In response to its Congressional directive, and drawing upon recommendations from the Certified Technology Comparison (CTC) Task Force, public input, and its own market analysis, ONC’s report focused on two subgroups of the health care community – providers and comparison tool developers – and identified specific problem areas in the comparison tool marketplace. Ultimately, the report proposed four mechanisms to improve the health IT comparison marketplace:

  1. providing targeted technical assistance;
  2. improving awareness of the comparison tool marketplace and available comparison resources;
  3. collecting and sharing information about certified health IT to improve the comparison tools themselves; and
  4. collaborating with key stakeholders and comparison tool developers.

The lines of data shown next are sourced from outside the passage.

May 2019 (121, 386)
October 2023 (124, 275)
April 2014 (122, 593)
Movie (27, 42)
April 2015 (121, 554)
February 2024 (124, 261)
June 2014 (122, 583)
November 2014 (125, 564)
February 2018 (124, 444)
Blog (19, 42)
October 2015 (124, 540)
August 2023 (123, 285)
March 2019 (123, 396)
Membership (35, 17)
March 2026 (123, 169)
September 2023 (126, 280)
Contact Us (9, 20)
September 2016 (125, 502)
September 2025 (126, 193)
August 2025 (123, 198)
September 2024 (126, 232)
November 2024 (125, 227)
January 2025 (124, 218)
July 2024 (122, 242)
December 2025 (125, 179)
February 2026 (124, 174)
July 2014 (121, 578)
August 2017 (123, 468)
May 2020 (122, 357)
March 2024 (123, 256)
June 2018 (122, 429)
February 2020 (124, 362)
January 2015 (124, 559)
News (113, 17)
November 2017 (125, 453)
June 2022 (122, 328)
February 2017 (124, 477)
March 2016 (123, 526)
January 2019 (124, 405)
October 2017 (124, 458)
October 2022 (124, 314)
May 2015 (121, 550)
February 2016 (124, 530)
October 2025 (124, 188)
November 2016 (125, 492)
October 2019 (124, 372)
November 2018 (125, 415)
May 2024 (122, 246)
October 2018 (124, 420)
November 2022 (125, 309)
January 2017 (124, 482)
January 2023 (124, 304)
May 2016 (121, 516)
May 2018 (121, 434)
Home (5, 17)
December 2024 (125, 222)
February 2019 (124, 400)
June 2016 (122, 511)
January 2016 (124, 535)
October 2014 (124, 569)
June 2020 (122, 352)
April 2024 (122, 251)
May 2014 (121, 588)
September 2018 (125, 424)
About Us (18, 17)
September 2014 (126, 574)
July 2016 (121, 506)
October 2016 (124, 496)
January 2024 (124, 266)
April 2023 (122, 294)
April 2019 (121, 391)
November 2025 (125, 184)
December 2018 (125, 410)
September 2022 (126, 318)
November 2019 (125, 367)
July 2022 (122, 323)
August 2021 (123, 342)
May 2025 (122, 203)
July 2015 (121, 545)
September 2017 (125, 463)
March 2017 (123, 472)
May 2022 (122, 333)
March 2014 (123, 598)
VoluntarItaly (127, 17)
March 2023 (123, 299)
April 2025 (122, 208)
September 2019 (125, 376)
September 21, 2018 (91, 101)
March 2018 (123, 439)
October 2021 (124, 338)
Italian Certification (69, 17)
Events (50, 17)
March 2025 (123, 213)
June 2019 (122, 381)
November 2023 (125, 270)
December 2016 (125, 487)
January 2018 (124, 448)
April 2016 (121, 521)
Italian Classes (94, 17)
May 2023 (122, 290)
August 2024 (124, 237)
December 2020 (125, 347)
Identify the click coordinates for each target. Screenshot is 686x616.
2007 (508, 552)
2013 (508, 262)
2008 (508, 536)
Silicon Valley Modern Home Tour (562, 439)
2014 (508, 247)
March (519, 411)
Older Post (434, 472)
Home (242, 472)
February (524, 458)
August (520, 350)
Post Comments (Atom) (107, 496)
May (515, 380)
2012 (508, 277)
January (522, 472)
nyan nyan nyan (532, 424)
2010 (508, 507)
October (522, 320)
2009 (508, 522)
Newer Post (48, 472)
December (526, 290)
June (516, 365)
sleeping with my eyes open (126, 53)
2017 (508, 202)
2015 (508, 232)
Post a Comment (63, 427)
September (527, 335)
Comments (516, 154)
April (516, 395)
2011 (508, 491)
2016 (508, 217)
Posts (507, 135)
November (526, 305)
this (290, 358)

The ONC report also outlined the resources necessary to make the four mechanisms a reality. ONC identified the need for government-wide support (from the Department of Health and Human Services and other government programs), as well as critical private sector support, in order to spur the creation of comparison tools and their content, website development, subject matter expert support, outreach to providers, outreach to developers, and program management, among others.  ONC, for its part, pledged to release an updated, “open data” version of its Certified HIT Product List (CHPL) in Spring 2016.  The open data CHPL will provide a more robust and easily-searchable database of certified health IT products.  ONC also committed to publish an online “Health IT Playbook” in Fall 2016, which will include provider tips for effective data use, implementing and optimizing certified health IT products, and transitioning to alternative payment models.

While the report identified efforts to improve provider awareness of currently-available comparison tools, as well as efforts to make health IT information more publicly available, the report falls short on examining the feasibility of establishing tools to assist providers in comparing and selecting certified EHR technology products. Instead, the report assumes current EHR comparison tools are sufficient (with some improvements) and focuses on how to make them better while offering more education to providers. It does not suggest or evaluate alternative EHR comparison tools that would make side-by-side health IT product comparisons easier and more effective for users.